[Saved entries]
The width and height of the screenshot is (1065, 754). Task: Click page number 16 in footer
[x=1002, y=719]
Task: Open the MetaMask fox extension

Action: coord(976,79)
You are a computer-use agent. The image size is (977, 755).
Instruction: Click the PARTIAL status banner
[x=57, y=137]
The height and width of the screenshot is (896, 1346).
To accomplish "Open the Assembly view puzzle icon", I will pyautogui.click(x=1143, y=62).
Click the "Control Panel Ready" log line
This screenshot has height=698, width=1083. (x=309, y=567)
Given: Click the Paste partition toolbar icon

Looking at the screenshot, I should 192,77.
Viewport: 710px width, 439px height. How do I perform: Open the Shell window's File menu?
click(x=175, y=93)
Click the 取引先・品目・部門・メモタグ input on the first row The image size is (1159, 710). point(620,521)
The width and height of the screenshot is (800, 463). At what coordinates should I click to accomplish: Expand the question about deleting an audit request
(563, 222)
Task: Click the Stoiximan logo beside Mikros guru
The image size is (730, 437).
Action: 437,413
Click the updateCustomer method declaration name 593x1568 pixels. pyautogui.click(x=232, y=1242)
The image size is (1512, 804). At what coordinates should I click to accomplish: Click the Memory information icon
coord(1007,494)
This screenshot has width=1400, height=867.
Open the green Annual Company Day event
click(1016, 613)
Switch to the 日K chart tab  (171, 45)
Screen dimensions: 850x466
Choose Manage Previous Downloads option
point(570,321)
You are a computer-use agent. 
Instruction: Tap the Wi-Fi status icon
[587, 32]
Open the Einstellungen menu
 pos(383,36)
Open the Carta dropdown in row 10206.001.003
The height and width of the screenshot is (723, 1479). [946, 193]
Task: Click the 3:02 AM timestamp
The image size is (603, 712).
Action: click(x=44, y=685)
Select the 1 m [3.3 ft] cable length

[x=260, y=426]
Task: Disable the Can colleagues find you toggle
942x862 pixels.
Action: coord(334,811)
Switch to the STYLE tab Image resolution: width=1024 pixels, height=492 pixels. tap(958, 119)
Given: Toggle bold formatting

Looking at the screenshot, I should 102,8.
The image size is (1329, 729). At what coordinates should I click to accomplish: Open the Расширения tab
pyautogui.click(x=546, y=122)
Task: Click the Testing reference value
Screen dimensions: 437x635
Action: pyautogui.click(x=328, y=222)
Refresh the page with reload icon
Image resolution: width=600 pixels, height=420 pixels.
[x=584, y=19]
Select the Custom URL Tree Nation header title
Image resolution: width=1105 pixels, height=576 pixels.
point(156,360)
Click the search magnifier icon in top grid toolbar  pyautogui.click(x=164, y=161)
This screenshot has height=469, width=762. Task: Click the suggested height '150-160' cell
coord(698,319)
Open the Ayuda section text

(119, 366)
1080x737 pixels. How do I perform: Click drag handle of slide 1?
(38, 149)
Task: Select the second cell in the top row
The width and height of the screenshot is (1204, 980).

## Problem description
Out of the data above, set down the lines from the one with "The image size is (1329, 729)." to the one with "Task: Click the Testing reference value", both included, exactly as written and with no additions.

## Exercise result
The image size is (1329, 729). At what coordinates should I click to accomplish: Open the Расширения tab
pyautogui.click(x=546, y=122)
Task: Click the Testing reference value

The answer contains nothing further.